Deliverance, directed by John Boorman, was nominated for 3 Oscars including Best Director, Best Film Editing and Best Picture. Based off a novel written by James Dickey, the same man who had wrote the screenplay to the movie. Sitting through Deliverance is in no way, shape or form an easy task. Director John Boorman makes miracles happen in front of the camera and the movie is horrible within the content included. Jon Voight and Burt Reynolds put on what is undeniably the best performances of their careers and this film is completely unforgettable.

I had recently seen the older Jon Voight in his most recent film, National Treasure 2. Though I have not seen many films which star him, his performance in Deliverance is absoulutely terrific. In the beginning we see that he is very quiet and to himself. He just sits there and smokes his pipe, but after Lewis is injured and unable to lead the men, Ed takes over that role. He becomes the smarter and braver man of the pack. This whole horrible event completely changes everybody's lives, not so much Ed, but we see a small change in him. He becomes braver and appears to be more in control then anyone else.

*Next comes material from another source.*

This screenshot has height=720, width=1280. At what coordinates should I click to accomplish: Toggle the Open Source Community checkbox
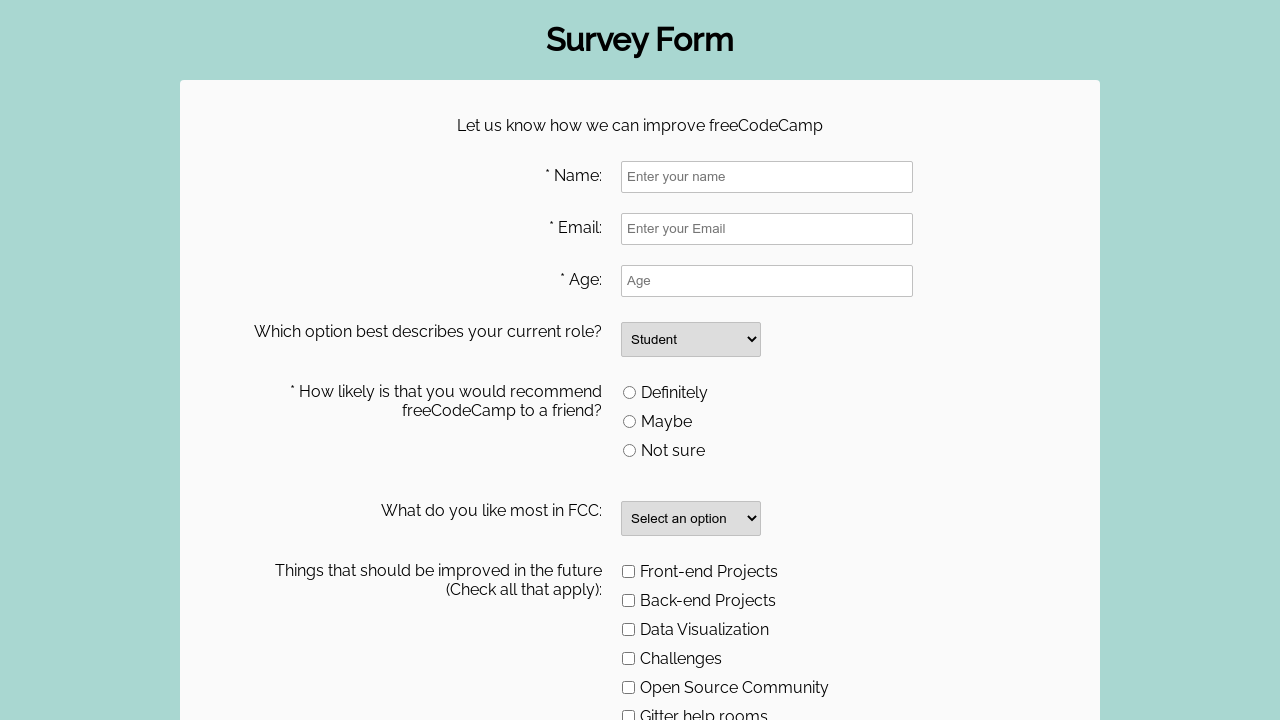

Burt Reynolds puts on a completely unforgettable performance as Lewis. At first we see that Lewis is the more crazier and adventerous man of the group, and he sure is fun. He yells happily over the rapids and drives the truck as fast as possible through the woods. When the attack happens on Ed and Bobby, he becomes the hero by shooting one of the men attacking them. He is smart and really uses his brain throughout the film, but after he becomes injured, we see the more softer side of this man. He begins crying and weeping, losing control with every minute. When we see him in the hospital he still uses his brain and we are happy to see that he's back to his ordinary self.

Deliverance is a film meant to show us how people we are not familiar with, mainly people out of the ordinary, basically live on violence. In a particular scene where Ed goes out hunting, he aims the bow at the deer but becomes weak and afraid to shoot the deer. This then shows that hunting and killing is not meant for everybody, that only the chosen are brave enough to overtake that fear.

The directing of John Boorman reminds me of The Deer Hunter, where we get elongated shots of one continuous event, an event not important what so ever. For example, there is a three minute shot just concentrated on the men digging a hole with his hands. We get many shots like this where the camera concentrates on something not to important, though it does increase the tension or strangeness of the film, it gets annoying at times. The scene where these rednecks attack Bobby and Ed is one of the most disturbing film scenes I have ever watched. I dont want to ruin it but what happens to Ned's character is sickening and completely unforgettable.

Deliverance is a hard movie to forget. Disturbing, brutal and violent, it remains a classic in American film.